What needs to be done: Please translate this sentence from the science policy text below into Spanish: "This is an entirely dynamic system, complex and nonlinear in its essence."

Reading text:
How is it that a force of such overwhelming power and significance–the transforming power of scientific and technological advance–could be so neglected in the realm of public policy? The most important reason lies in the pervasive assumption that more knowledge and innovation lead directly and automatically to desired societal outcomes. In reality, S&T makes its way into society through institutions, enterprises, and other social structures that are themselves changed by the course of scientific progress. This is an entirely dynamic system, complex and nonlinear in its essence.
There are uncommon opportunities now to harness the synergy between science and public policy to address contemporary development issues such as the growing divide between rich and poor, the feminization of poverty, overpopulation, [and] climate change. – M.S. Swaminathan, “Father of the Green Revolution,” 1999 Volvo Environmental Prize Laureate
Until now, our policy regarding S&T was focused almost exclusively on increasing the supply of knowledge and innovation. This system has led to disconnects between scientific progress and societal progress: spectacular advances in biomedical research in the U.S. have been paralleled by skyrocketing health care costs, expanding inequity in access to health care, and mediocre levels of public health. Similarly, astonishing gains in information and communications technologies have been accompanied by declining educational achievement and stagnant levels of public awareness of issues of political, scientific, and cultural import. While science is not the cause of such problems, outcome-based science policies could make science a more effective contributor to their solution.

Data taken from a collection:
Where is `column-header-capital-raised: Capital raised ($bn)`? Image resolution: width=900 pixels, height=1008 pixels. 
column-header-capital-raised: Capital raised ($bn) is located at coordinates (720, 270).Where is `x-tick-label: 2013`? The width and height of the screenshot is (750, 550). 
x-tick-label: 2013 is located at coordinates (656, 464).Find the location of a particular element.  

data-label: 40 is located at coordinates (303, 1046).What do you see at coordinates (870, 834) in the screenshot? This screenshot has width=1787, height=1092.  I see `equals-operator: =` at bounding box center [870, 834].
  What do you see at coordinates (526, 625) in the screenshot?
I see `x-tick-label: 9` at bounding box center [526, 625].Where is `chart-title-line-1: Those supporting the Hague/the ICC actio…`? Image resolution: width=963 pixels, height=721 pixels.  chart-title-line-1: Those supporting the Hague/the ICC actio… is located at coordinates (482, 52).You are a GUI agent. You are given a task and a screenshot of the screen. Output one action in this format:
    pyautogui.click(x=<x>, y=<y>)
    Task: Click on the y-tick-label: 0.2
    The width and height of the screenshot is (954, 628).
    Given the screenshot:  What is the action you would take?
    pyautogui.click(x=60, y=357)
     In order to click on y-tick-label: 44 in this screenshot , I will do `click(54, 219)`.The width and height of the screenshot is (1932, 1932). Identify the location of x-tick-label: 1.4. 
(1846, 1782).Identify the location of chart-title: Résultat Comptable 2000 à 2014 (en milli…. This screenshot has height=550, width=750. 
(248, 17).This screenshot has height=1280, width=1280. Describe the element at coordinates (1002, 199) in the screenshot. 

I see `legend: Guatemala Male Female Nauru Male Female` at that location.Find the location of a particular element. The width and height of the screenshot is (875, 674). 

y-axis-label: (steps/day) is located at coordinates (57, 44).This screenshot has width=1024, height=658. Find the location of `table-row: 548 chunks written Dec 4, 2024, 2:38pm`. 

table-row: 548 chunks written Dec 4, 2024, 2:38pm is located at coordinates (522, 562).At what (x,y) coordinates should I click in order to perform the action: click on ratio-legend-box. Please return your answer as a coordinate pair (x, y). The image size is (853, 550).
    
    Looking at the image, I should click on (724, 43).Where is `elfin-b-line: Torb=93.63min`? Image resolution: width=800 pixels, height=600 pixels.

Result for this exercise: Se trata de un sistema totalmente dinámico, complejo y no lineal en su esencia.